[Collection entries]
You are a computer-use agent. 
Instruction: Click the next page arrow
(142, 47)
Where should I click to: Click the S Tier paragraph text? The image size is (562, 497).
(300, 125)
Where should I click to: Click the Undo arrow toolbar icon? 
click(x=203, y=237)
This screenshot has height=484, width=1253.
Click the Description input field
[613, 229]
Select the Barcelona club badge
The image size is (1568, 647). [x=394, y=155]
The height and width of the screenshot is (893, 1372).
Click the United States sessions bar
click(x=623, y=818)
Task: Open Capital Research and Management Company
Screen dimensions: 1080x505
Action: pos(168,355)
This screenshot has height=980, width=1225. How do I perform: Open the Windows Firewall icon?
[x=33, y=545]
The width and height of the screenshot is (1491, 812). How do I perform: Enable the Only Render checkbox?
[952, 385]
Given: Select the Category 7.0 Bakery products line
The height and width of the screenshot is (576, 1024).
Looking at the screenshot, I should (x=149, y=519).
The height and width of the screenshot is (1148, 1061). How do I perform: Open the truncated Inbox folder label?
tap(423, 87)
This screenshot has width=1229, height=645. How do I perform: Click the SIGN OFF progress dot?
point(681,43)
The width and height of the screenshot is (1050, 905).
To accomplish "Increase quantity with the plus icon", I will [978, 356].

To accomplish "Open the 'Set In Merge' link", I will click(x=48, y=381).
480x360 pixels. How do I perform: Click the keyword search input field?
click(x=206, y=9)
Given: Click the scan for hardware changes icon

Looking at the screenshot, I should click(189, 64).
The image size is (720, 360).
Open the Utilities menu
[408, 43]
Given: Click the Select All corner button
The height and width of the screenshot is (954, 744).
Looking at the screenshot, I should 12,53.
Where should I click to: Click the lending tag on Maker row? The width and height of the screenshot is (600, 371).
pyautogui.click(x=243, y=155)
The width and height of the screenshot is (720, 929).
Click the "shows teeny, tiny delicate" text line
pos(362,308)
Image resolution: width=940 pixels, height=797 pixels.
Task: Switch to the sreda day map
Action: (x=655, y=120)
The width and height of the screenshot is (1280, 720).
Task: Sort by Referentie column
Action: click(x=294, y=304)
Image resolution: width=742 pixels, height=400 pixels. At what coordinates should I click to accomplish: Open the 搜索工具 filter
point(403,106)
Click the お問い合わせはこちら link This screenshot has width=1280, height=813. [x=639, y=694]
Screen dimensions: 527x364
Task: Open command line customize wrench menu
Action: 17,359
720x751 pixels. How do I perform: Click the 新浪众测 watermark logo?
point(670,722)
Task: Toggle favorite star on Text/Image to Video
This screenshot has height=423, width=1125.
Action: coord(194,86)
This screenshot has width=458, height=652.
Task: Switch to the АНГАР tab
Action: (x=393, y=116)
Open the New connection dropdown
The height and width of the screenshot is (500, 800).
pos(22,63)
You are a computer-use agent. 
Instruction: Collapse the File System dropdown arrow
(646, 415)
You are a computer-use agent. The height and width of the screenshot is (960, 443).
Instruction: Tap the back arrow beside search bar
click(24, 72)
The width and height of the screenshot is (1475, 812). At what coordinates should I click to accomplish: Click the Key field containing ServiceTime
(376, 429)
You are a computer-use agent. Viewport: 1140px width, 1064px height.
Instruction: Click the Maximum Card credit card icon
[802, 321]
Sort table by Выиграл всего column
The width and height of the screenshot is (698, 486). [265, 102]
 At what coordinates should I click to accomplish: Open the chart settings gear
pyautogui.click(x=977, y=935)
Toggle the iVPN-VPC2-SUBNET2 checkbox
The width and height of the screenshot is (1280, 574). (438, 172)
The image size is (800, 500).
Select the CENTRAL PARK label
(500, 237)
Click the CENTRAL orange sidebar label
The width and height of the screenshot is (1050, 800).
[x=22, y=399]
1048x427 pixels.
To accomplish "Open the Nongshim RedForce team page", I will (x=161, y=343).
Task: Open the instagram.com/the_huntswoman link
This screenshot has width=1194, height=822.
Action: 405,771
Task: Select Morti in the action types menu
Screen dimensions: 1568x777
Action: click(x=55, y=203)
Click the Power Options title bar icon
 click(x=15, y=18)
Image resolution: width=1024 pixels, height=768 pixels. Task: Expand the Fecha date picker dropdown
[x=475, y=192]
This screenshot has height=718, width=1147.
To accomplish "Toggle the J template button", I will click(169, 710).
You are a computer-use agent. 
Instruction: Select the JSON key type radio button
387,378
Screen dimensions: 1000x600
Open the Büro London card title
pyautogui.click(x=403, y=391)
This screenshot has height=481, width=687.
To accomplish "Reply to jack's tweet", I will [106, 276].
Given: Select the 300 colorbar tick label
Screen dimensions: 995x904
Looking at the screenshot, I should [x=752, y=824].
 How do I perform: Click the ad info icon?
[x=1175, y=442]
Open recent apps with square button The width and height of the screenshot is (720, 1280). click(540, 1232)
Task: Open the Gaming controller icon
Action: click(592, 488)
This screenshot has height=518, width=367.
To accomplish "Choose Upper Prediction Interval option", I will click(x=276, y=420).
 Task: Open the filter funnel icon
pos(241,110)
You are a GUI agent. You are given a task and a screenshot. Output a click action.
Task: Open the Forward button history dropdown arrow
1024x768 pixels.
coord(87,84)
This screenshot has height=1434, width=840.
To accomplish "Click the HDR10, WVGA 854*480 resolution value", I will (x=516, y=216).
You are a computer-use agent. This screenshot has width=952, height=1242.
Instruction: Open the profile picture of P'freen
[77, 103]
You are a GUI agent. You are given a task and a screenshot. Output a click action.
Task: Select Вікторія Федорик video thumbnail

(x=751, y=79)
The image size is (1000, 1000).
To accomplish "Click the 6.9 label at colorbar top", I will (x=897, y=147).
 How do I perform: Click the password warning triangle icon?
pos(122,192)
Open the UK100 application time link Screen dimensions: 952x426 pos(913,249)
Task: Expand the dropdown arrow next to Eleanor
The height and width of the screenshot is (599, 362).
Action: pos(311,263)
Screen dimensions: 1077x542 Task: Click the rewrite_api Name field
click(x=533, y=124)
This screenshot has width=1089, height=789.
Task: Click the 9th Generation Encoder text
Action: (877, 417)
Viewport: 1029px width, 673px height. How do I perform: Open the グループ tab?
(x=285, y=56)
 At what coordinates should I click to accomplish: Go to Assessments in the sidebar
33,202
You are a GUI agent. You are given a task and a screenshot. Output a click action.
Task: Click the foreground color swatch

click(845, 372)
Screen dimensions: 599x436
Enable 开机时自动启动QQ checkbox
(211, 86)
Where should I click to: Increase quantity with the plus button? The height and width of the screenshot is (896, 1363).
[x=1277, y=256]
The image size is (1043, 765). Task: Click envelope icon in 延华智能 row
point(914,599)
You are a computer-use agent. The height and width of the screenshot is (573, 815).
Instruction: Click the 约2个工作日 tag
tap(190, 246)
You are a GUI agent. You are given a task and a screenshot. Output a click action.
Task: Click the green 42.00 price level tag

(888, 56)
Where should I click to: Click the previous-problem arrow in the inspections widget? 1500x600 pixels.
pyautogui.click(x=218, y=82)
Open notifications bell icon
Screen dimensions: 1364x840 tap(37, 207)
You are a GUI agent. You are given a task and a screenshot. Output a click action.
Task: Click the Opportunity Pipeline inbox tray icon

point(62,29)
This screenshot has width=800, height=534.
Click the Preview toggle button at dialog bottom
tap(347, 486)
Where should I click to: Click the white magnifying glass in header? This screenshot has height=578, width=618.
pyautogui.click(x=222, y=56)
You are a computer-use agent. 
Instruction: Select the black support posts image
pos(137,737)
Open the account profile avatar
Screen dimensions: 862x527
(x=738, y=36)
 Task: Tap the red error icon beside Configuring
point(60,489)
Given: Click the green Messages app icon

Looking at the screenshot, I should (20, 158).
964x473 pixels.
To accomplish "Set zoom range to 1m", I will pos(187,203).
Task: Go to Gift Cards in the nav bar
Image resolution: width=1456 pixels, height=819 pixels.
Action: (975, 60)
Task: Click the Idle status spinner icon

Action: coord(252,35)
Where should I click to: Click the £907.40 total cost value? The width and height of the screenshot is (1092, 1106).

— INSTRUCTIONS FOR THE TASK —
Would you repeat the lines from the one containing "Task: Tap the" through the end of the data, exactly, with nothing before or after them?

— EXERCISE OUTPUT —
 Task: Tap the red error icon beside Configuring
point(60,489)
Given: Click the green Messages app icon

Looking at the screenshot, I should (20, 158).
964x473 pixels.
To accomplish "Set zoom range to 1m", I will pos(187,203).
Task: Go to Gift Cards in the nav bar
Image resolution: width=1456 pixels, height=819 pixels.
Action: (975, 60)
Task: Click the Idle status spinner icon

Action: coord(252,35)
Where should I click to: Click the £907.40 total cost value? The width and height of the screenshot is (1092, 1106).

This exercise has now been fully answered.